15h17: Trem Para Paris varia entre a entrada no vagão da locomotiva e flashbacks, que mostram o trio de protagonistas ainda crianças, em situações onde as mães dos rapazes brancos Joyce (Judy Greer) e Heidi (Jenna Fischer) são constantemente chamadas para ir ao colégio. Os rapazes são tratados como garotos-problemas, e suas famílias se recusam a receber conselhos para encaminharem os dois rapazes (Spencer e Alek) para psicólogos, a fim de diagnosticar uma possível doença, como por exemplo, déficit de atenção. Já nesse início se nota a extrema artificialidade da história contada e o drama desenvolvido.

Beira a tortura ter que acompanhar a trajetória de fracassos do trio, em especial Spencer, personagem que aparentemente tem mais desfalques mentais entre os três. O trio de protagonistas é representado como pessoas não aptas para o ofício de honrar a bandeira americana, falhando em praticamente tudo o que tentam, seja como civis ou no processo de seleção para obterem graduações voltadas a especializações em combates.

A escolha de Clint Eastwood por colocar os próprios sobreviventes como intérpretes de si mesmos ajuda a quebrar qualquer ar de naturalidade que um filme que se mune da realidade precisa. O roteiro de Dorothy Blyscal não é só expositivo, como possui um conjunto de diálogos terrível, se assemelhando a um Tropa de Elite ou Cidade de Deus às avessas, pois claramente possui diálogos que soam artificiais, mecânicos e bastante patéticos. Pior, para efeito de comparação, recentemente, Projeto Flórida havia trabalhado bem com não-atores ou intérpretes iniciantes povoando o elenco, Sean Baker acertou demais na condução. Isso passa longe de acontecer no filme de Eastwood, e o início faz lembrar os filmes evangélicos recentes, como Deus Não Está Morto, sua continuação Deus Não Está Morto 2 e Quarto de Oração, em especial por sua abordagem muito baseada em um discurso evangélico completamente esvaziado de significado ou senso crítico, tais quais os três filmes sofistas citados.

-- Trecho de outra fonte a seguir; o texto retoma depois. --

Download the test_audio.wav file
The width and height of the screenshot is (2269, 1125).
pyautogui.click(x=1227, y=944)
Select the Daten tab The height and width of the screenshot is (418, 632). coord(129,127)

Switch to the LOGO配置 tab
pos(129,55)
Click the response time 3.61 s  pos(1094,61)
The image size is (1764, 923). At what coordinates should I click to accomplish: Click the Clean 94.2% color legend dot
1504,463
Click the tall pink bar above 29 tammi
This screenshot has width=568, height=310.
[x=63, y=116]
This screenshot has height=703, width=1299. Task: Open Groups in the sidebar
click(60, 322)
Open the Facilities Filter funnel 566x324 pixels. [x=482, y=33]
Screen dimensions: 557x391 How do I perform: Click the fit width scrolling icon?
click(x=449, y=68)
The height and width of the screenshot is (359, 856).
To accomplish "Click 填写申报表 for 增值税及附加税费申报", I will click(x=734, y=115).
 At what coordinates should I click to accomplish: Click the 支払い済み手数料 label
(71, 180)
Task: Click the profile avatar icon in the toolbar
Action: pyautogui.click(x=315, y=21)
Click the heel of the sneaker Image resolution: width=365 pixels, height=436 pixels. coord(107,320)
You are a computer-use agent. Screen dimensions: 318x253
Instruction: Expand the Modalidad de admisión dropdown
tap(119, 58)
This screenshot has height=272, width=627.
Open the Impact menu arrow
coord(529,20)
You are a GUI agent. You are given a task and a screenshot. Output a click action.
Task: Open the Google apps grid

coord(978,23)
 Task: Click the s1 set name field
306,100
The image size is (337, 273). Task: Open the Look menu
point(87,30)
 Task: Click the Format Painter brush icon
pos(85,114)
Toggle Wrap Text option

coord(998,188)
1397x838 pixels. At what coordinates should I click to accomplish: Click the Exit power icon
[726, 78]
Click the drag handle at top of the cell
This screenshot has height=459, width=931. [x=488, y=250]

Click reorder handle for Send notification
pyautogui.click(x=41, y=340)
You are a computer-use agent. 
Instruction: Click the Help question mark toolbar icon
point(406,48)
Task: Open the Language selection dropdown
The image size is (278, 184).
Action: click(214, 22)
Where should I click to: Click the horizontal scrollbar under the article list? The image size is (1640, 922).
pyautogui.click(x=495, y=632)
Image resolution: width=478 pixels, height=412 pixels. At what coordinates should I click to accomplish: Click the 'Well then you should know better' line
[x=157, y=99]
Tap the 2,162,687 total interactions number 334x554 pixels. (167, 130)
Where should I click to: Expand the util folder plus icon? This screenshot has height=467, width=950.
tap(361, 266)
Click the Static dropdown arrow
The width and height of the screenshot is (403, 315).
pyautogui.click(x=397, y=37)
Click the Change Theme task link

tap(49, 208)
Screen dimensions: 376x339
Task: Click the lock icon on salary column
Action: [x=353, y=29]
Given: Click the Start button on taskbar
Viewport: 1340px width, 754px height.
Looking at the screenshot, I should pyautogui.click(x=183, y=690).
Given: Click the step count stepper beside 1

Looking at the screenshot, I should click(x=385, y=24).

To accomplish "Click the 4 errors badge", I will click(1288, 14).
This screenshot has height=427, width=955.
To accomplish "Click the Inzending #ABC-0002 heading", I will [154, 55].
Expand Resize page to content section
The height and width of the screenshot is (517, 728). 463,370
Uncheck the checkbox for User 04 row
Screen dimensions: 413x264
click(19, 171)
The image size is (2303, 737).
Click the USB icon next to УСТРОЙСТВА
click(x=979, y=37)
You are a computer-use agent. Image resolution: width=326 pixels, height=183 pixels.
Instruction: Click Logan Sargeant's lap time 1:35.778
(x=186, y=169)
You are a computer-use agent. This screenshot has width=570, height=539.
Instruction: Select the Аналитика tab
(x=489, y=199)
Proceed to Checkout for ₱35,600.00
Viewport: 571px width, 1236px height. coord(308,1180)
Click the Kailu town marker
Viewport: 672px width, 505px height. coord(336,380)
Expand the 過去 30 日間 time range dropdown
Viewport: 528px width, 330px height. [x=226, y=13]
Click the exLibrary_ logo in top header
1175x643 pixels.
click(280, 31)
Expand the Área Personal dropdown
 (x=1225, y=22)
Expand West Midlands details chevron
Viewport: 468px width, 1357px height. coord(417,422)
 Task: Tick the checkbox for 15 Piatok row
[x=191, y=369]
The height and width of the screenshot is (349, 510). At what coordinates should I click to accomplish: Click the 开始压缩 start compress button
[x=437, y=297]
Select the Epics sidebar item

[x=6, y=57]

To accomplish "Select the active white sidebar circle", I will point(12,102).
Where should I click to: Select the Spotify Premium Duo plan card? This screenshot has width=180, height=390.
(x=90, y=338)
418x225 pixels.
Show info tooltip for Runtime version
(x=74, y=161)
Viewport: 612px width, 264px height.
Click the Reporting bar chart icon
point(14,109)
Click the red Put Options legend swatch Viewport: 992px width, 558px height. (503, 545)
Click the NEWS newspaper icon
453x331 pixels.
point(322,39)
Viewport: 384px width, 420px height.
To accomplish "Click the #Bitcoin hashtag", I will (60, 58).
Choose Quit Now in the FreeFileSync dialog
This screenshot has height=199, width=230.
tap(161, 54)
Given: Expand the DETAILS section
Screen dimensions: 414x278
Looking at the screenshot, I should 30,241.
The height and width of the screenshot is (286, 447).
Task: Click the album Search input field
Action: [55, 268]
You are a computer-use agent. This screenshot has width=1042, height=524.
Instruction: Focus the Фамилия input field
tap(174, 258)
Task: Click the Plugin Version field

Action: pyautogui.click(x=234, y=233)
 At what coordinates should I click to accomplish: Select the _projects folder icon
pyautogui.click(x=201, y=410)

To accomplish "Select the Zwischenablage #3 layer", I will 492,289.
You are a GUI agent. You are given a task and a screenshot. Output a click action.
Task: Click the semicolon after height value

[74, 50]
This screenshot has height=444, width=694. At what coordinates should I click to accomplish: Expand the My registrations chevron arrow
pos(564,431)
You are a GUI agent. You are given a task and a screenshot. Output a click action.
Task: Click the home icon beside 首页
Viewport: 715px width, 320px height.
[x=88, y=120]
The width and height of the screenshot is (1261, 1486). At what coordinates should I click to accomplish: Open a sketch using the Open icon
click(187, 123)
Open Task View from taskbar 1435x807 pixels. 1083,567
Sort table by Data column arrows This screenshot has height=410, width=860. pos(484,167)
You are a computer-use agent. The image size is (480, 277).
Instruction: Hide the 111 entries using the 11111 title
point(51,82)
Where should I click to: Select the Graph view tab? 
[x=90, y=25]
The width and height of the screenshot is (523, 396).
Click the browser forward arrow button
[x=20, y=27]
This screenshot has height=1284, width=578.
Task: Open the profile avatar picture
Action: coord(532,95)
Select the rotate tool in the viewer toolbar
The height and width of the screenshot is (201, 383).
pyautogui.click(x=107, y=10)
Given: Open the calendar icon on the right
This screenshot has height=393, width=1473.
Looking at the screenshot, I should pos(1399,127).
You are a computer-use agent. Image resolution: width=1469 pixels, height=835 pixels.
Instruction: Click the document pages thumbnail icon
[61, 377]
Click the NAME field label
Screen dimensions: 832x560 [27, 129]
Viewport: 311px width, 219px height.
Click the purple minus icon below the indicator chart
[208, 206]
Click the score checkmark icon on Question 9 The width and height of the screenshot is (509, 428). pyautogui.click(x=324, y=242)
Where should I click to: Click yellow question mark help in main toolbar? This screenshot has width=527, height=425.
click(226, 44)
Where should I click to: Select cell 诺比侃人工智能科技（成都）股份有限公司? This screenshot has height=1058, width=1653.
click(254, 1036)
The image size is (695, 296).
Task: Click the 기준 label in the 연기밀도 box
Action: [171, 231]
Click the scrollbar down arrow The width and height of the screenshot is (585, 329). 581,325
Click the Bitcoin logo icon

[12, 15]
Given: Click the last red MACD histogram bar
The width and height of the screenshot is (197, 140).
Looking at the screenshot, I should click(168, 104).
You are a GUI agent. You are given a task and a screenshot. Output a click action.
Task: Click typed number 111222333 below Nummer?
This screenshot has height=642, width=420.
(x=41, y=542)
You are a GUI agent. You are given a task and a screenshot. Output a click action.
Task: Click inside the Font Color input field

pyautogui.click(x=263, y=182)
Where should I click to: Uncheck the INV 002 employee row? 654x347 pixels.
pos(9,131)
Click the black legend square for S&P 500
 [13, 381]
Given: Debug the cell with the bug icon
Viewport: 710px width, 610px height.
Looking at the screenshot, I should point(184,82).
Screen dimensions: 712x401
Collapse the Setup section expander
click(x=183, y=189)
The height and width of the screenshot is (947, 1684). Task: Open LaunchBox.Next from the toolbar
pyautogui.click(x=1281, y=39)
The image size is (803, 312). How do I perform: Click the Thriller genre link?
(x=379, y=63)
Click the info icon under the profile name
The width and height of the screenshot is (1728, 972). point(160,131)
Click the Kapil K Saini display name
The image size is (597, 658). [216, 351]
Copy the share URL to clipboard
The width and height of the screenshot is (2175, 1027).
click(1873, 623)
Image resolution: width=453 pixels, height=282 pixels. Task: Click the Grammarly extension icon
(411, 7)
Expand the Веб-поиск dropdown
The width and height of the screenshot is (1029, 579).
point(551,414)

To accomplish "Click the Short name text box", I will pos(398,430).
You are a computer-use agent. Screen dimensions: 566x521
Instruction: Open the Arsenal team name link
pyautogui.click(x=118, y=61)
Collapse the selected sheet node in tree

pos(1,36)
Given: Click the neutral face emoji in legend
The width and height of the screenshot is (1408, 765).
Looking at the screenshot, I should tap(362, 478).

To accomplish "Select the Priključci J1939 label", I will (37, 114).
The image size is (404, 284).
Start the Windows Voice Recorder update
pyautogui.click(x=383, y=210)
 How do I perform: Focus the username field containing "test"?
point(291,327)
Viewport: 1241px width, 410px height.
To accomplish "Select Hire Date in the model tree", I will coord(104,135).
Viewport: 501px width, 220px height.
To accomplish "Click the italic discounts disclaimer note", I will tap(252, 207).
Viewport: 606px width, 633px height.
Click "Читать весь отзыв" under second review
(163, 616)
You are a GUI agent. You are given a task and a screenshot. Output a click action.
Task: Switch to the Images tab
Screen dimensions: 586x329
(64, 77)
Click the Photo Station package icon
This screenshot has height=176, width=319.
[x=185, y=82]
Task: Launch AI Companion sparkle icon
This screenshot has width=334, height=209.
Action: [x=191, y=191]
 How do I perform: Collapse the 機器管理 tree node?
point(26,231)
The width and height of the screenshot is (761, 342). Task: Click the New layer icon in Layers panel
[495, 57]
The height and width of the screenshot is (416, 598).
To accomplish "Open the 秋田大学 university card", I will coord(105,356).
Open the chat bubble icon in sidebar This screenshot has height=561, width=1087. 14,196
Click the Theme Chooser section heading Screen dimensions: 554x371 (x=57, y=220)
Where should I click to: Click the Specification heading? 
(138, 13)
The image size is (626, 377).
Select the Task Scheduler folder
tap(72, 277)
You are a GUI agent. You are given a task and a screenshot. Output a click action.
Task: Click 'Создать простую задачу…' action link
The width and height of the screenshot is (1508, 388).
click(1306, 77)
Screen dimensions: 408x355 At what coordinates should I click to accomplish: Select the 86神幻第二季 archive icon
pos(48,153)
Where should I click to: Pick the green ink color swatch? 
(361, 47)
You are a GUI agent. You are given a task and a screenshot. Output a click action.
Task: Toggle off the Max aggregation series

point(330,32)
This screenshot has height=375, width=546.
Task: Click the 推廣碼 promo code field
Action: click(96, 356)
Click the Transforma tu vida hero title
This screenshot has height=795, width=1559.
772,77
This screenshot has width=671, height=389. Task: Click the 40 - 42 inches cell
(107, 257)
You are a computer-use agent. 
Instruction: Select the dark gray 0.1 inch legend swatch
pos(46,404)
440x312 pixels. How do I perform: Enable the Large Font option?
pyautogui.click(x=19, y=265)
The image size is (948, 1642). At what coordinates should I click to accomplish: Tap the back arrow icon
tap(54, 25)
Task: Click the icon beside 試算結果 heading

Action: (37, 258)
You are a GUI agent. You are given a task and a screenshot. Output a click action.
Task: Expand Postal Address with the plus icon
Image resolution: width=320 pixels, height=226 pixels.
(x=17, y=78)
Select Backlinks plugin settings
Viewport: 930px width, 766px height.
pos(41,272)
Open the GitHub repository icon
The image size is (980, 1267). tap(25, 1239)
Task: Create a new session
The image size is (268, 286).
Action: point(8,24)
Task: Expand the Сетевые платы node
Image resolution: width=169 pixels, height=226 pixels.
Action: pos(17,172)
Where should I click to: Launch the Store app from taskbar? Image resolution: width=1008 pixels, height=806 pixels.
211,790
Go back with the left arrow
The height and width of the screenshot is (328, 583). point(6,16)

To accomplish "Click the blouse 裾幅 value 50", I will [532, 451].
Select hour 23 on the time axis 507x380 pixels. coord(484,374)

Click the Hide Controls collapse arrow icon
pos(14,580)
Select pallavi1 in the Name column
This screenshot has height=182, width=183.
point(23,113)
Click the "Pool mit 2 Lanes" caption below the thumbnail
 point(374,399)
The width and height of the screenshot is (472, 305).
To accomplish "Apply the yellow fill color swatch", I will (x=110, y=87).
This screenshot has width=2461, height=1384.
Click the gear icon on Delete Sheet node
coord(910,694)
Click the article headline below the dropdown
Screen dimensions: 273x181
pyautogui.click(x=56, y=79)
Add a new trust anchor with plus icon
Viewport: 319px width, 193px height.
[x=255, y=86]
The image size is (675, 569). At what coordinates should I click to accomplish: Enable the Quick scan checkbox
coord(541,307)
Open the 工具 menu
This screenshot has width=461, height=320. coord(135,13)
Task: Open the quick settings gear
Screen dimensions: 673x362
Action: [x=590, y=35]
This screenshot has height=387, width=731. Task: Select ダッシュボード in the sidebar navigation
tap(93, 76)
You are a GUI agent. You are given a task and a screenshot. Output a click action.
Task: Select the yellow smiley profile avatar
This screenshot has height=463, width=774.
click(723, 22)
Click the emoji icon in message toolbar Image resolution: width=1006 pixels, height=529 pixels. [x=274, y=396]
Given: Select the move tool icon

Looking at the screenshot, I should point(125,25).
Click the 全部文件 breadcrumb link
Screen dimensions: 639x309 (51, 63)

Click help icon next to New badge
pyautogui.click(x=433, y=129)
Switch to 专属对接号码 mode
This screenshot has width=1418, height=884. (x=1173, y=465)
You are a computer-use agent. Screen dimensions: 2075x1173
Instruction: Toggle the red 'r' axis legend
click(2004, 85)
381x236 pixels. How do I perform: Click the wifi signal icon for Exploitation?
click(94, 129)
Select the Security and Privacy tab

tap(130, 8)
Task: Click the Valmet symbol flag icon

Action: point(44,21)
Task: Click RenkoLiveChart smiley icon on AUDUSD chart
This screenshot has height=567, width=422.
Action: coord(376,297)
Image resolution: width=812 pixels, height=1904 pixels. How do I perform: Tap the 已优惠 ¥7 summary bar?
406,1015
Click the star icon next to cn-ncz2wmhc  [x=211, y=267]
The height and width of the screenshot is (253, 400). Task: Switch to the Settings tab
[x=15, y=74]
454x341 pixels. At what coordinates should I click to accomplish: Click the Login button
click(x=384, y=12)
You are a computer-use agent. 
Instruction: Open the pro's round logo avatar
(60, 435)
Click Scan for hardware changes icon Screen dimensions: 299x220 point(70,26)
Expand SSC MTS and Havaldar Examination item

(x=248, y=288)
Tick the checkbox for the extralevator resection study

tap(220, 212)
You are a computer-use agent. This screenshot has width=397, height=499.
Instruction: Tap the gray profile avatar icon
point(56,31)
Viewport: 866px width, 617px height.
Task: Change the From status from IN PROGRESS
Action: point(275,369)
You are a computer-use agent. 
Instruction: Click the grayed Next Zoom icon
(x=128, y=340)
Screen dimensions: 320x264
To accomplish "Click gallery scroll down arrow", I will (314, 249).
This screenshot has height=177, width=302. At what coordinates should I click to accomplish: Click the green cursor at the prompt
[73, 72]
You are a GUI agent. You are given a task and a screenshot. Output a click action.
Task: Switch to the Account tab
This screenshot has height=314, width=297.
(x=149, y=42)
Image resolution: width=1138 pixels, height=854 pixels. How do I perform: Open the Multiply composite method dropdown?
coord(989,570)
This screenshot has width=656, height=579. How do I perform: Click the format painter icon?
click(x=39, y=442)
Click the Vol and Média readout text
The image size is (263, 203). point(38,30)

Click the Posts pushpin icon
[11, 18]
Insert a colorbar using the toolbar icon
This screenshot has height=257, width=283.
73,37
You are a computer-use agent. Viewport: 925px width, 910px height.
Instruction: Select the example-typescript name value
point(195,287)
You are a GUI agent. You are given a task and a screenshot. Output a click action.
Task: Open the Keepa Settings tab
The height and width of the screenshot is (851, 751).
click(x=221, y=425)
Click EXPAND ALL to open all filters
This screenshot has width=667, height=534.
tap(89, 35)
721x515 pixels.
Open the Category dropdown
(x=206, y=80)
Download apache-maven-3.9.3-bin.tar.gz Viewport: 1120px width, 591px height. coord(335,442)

O filme de apenas 94 minutos, assusta pela morosidade da história e sua dilatação para que o evento-chave finalmente aconteça, tornando 15h17: Trem Para Paris um filme extremamente enfadonho e chato. Nenhuma conversa aparenta sair da boca de pessoas reais, ainda que sejam eles os personagens reais que vivenciaram tal situação. Todas as coincidências que ocorrem no desenvolvimento soam piegas ao extrema, assim como a tentativa de imputar um heroísmo aos personagens. Em Sully: O Herói do Rio Hudson e Sniper Americano, Clint havia representado personagens que se destacavam do ordinário, e nesse, a tentativa de mostrar pessoas comuns fazendo algo extraordinário ganha ares de comédia involuntária, com um texto pueril que beira os panfletos de auto-ajuda encontrados em consultórios de psicólogos aproveitadores, e sem qualquer personagem memorável ou digno de qualquer empatia.